I've been working on building my emotional intelligence and supporting my daughter's developing emotional intelligence, in part through deliberate exercises. One thing that we both enjoy is to flip through index cards that have one specific positive emotion on each (We used the 100 or so from Non Violent Communication) and talk about if we are feeling that way at the moment and explain how or why. We usually do three each and more if we are interested. Last week we choose one (rapture) and both painted the feeling, while talking with each other about how the colors or shapes related to the feeling. Doing this type of activity every day seems to have increased her background vocabulary for emotions and the amount of time we spend talking about them outside of the exercise, which reduces stress and increases connection for both of us. She still has times where she insists on doing things her way to the last detail (lengthy "style" concerns while getting ready to go somewhere, esp.) and when I can, I follow that schedule, even if it means she is ridiculously late to a birthday party . In that type of instance, I support her in getting through the natural consequence (missing out on some of the activities and leaving after a short time if that's the schedule) and gently connecting it with her behavior in getting ready without raising her distress. That part is tricky and still in development 

Parenting From the Inside Out has an in-depth chapter about reconnecting with children after the storm of conflict called rupture and repair which you might find helpful, with specific tips about when to talk to the child about their behavior in order to keep stress levels low enough on both sides for the discussion to be helpful.


----------
——
■ **Task A**:
Answer these questions about the parenting post:
(i) Which source supplied the positive emotions on the index cards?
(ii) Which emotion did the two of them paint last week?
(iii) What is the chapter on reconnecting with children after conflict in Parenting From the Inside Out called?
■ **Task B**: Copy every line of all the rows below word for word, leaving out the pictures.

■ **Rows for finding displayed items**:
——
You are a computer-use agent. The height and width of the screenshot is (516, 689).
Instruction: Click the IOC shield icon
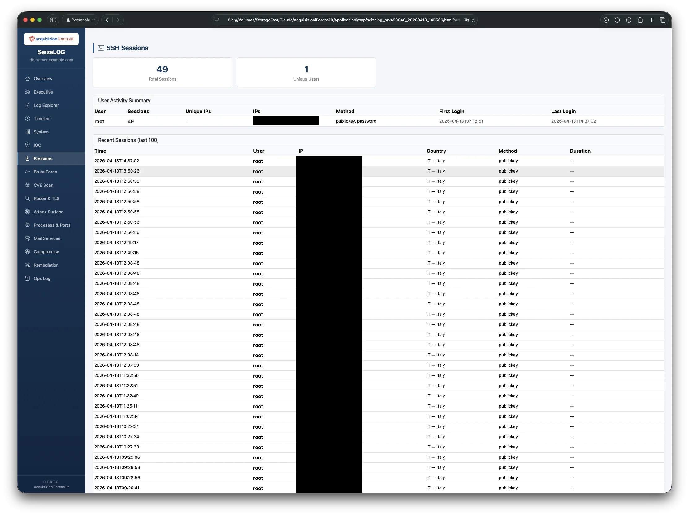(x=27, y=145)
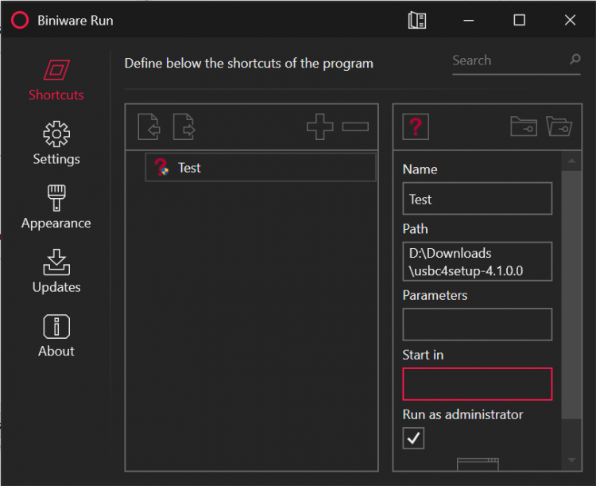Add a new shortcut with plus icon
This screenshot has width=596, height=486.
pos(319,126)
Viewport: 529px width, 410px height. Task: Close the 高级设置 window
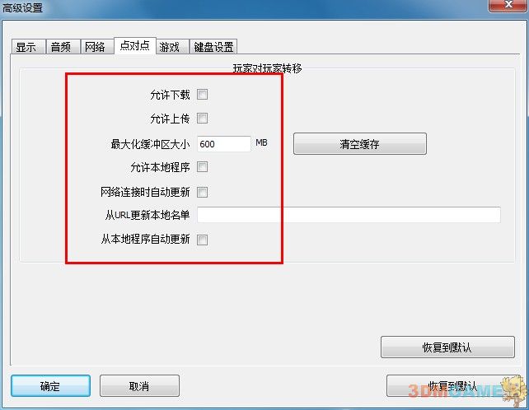(508, 5)
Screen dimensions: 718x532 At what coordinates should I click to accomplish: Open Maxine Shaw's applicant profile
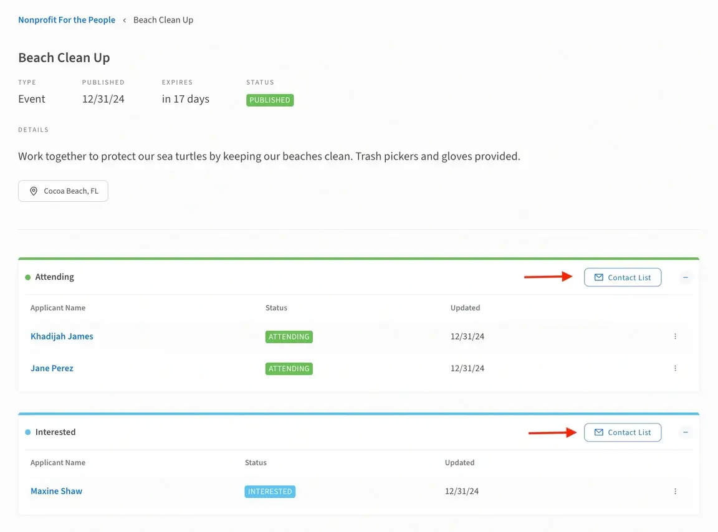[x=56, y=492]
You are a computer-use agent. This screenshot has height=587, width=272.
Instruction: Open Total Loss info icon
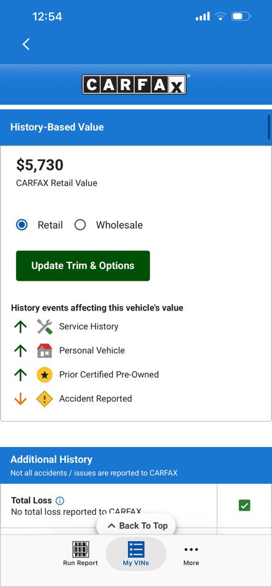(x=59, y=501)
——
■ **Final result A**:
(i) Non Violent Communication, about 100 emotions.
(ii) Rapture.
(iii) Rupture and repair.

■ **Final result B**:
You are a computer-use agent. The height and width of the screenshot is (516, 689).
Instruction: Click the IOC shield icon
(x=27, y=145)
Add a new shortcut with plus icon
This screenshot has width=596, height=486.
pos(319,126)
Viewport: 529px width, 410px height. Task: Close the 高级设置 window
(508, 5)
Screen dimensions: 718x532 At what coordinates should I click to accomplish: Open Maxine Shaw's applicant profile
[x=56, y=492]
You are a computer-use agent. This screenshot has height=587, width=272.
Instruction: Open Total Loss info icon
(x=59, y=501)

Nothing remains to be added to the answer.